PROMPT
Can you rewrite the lines below, changing every "GUI agent" to "interface assistant" and leaving everything else unchanged?

THE DATA
..............................

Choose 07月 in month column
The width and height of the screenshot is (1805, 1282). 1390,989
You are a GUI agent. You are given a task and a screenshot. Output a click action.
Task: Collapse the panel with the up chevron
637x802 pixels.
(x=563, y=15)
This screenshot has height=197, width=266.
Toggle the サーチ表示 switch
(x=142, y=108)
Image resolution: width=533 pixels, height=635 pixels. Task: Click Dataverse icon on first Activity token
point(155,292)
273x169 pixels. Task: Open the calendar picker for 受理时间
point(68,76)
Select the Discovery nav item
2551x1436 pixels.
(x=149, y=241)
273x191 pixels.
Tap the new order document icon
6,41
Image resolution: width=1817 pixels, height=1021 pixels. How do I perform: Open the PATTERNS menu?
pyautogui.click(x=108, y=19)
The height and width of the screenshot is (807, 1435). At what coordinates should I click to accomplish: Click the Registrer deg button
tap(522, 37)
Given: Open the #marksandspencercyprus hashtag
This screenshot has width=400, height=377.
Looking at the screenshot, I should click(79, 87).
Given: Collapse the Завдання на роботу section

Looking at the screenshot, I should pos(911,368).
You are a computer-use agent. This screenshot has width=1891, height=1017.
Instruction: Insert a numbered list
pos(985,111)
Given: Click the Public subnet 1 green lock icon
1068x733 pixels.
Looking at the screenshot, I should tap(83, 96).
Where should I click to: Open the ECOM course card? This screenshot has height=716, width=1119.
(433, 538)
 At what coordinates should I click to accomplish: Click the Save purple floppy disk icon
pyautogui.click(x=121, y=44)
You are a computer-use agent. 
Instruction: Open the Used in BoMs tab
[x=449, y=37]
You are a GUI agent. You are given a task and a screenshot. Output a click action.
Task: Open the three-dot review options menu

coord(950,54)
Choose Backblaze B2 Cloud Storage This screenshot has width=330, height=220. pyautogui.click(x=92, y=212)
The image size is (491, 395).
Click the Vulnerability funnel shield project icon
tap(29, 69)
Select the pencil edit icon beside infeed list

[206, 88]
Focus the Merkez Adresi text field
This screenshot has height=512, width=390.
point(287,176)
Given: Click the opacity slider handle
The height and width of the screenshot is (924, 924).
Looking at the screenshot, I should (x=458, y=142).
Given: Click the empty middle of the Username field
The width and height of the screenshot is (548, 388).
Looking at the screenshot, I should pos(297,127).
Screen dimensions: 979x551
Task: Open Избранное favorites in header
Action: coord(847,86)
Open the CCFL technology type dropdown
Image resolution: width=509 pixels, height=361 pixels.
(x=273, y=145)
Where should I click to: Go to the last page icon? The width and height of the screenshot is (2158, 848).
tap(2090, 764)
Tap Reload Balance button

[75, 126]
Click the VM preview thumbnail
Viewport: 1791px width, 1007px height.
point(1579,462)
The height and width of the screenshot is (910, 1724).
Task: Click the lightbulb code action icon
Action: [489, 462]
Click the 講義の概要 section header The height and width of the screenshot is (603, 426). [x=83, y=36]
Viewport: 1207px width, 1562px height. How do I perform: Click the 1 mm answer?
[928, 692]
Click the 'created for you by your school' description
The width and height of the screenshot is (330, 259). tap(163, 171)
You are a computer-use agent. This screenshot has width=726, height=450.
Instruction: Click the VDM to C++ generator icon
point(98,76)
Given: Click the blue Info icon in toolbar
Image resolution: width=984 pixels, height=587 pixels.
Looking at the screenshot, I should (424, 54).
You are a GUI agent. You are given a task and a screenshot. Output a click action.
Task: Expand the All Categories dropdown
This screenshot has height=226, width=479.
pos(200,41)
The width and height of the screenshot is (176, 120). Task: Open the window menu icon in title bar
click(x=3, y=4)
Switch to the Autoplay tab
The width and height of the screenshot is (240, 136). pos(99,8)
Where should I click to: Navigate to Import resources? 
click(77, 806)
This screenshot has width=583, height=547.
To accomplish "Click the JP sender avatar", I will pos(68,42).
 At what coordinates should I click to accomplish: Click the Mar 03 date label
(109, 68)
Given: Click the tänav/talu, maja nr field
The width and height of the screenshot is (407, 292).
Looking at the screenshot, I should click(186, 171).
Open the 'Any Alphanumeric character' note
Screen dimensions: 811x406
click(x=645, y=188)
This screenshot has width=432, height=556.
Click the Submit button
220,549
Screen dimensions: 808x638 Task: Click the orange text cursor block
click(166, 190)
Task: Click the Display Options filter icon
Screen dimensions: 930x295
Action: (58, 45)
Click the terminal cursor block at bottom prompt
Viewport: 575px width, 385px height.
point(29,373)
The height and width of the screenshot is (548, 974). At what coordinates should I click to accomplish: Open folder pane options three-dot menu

..............................

EXERCISE ANSWER
Choose 07月 in month column
The width and height of the screenshot is (1805, 1282). 1390,989
You are a interface assistant. You are given a task and a screenshot. Output a click action.
Task: Collapse the panel with the up chevron
637x802 pixels.
(x=563, y=15)
This screenshot has height=197, width=266.
Toggle the サーチ表示 switch
(x=142, y=108)
Image resolution: width=533 pixels, height=635 pixels. Task: Click Dataverse icon on first Activity token
point(155,292)
273x169 pixels. Task: Open the calendar picker for 受理时间
point(68,76)
Select the Discovery nav item
2551x1436 pixels.
(x=149, y=241)
273x191 pixels.
Tap the new order document icon
6,41
Image resolution: width=1817 pixels, height=1021 pixels. How do I perform: Open the PATTERNS menu?
pyautogui.click(x=108, y=19)
The height and width of the screenshot is (807, 1435). At what coordinates should I click to accomplish: Click the Registrer deg button
tap(522, 37)
Given: Open the #marksandspencercyprus hashtag
This screenshot has width=400, height=377.
Looking at the screenshot, I should click(79, 87).
Given: Collapse the Завдання на роботу section

Looking at the screenshot, I should pos(911,368).
You are a computer-use agent. This screenshot has width=1891, height=1017.
Instruction: Insert a numbered list
pos(985,111)
Given: Click the Public subnet 1 green lock icon
1068x733 pixels.
Looking at the screenshot, I should tap(83, 96).
Where should I click to: Open the ECOM course card? This screenshot has height=716, width=1119.
(433, 538)
 At what coordinates should I click to accomplish: Click the Save purple floppy disk icon
pyautogui.click(x=121, y=44)
You are a computer-use agent. 
Instruction: Open the Used in BoMs tab
[x=449, y=37]
You are a interface assistant. You are given a task and a screenshot. Output a click action.
Task: Open the three-dot review options menu

coord(950,54)
Choose Backblaze B2 Cloud Storage This screenshot has width=330, height=220. pyautogui.click(x=92, y=212)
The image size is (491, 395).
Click the Vulnerability funnel shield project icon
tap(29, 69)
Select the pencil edit icon beside infeed list

[206, 88]
Focus the Merkez Adresi text field
This screenshot has height=512, width=390.
point(287,176)
Given: Click the opacity slider handle
The height and width of the screenshot is (924, 924).
Looking at the screenshot, I should (x=458, y=142).
Given: Click the empty middle of the Username field
The width and height of the screenshot is (548, 388).
Looking at the screenshot, I should pos(297,127).
Screen dimensions: 979x551
Task: Open Избранное favorites in header
Action: coord(847,86)
Open the CCFL technology type dropdown
Image resolution: width=509 pixels, height=361 pixels.
(x=273, y=145)
Where should I click to: Go to the last page icon? The width and height of the screenshot is (2158, 848).
tap(2090, 764)
Tap Reload Balance button

[75, 126]
Click the VM preview thumbnail
Viewport: 1791px width, 1007px height.
point(1579,462)
The height and width of the screenshot is (910, 1724).
Task: Click the lightbulb code action icon
Action: [489, 462]
Click the 講義の概要 section header The height and width of the screenshot is (603, 426). [x=83, y=36]
Viewport: 1207px width, 1562px height. How do I perform: Click the 1 mm answer?
[928, 692]
Click the 'created for you by your school' description
The width and height of the screenshot is (330, 259). tap(163, 171)
You are a computer-use agent. This screenshot has width=726, height=450.
Instruction: Click the VDM to C++ generator icon
point(98,76)
Given: Click the blue Info icon in toolbar
Image resolution: width=984 pixels, height=587 pixels.
Looking at the screenshot, I should (424, 54).
You are a interface assistant. You are given a task and a screenshot. Output a click action.
Task: Expand the All Categories dropdown
This screenshot has height=226, width=479.
pos(200,41)
The width and height of the screenshot is (176, 120). Task: Open the window menu icon in title bar
click(x=3, y=4)
Switch to the Autoplay tab
The width and height of the screenshot is (240, 136). pos(99,8)
Where should I click to: Navigate to Import resources? 
click(77, 806)
This screenshot has width=583, height=547.
To accomplish "Click the JP sender avatar", I will pos(68,42).
 At what coordinates should I click to accomplish: Click the Mar 03 date label
(109, 68)
Given: Click the tänav/talu, maja nr field
The width and height of the screenshot is (407, 292).
Looking at the screenshot, I should click(186, 171).
Open the 'Any Alphanumeric character' note
Screen dimensions: 811x406
click(x=645, y=188)
This screenshot has width=432, height=556.
Click the Submit button
220,549
Screen dimensions: 808x638 Task: Click the orange text cursor block
click(166, 190)
Task: Click the Display Options filter icon
Screen dimensions: 930x295
Action: (58, 45)
Click the terminal cursor block at bottom prompt
Viewport: 575px width, 385px height.
point(29,373)
The height and width of the screenshot is (548, 974). At what coordinates should I click to accomplish: Open folder pane options three-dot menu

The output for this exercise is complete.